§ WHAT YOU NEED TO DO
Can you write out every line of the records below again, requests included, but scale each coordinate in the answers by 0.45 and round it to a whole number, with halves rounded up? Leave the pictures out of your reply.

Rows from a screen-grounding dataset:

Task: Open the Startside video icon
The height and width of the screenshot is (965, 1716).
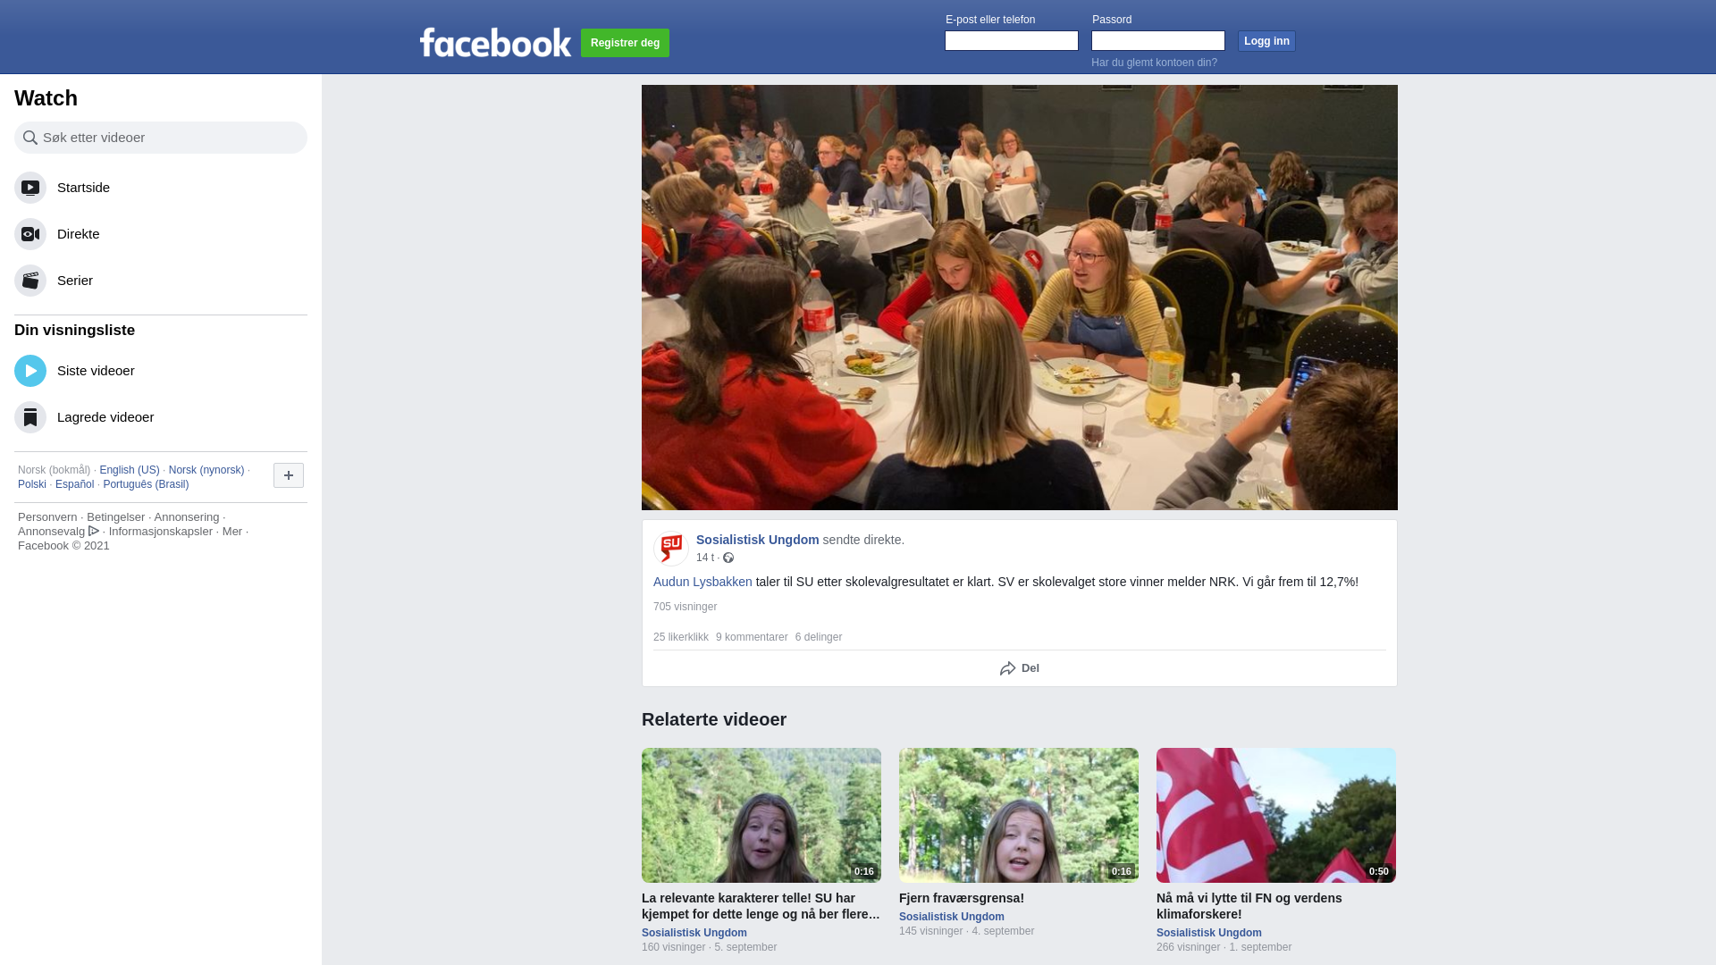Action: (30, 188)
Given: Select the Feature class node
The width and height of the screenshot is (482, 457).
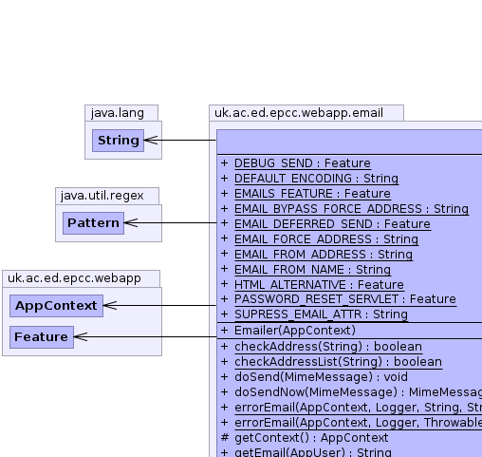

§ ANSWER FOR THIS EXERCISE
Task: Open the Startside video icon
The height and width of the screenshot is (965, 1716).
Action: (14, 85)
Given: Select the Feature class node
The width and height of the screenshot is (482, 457).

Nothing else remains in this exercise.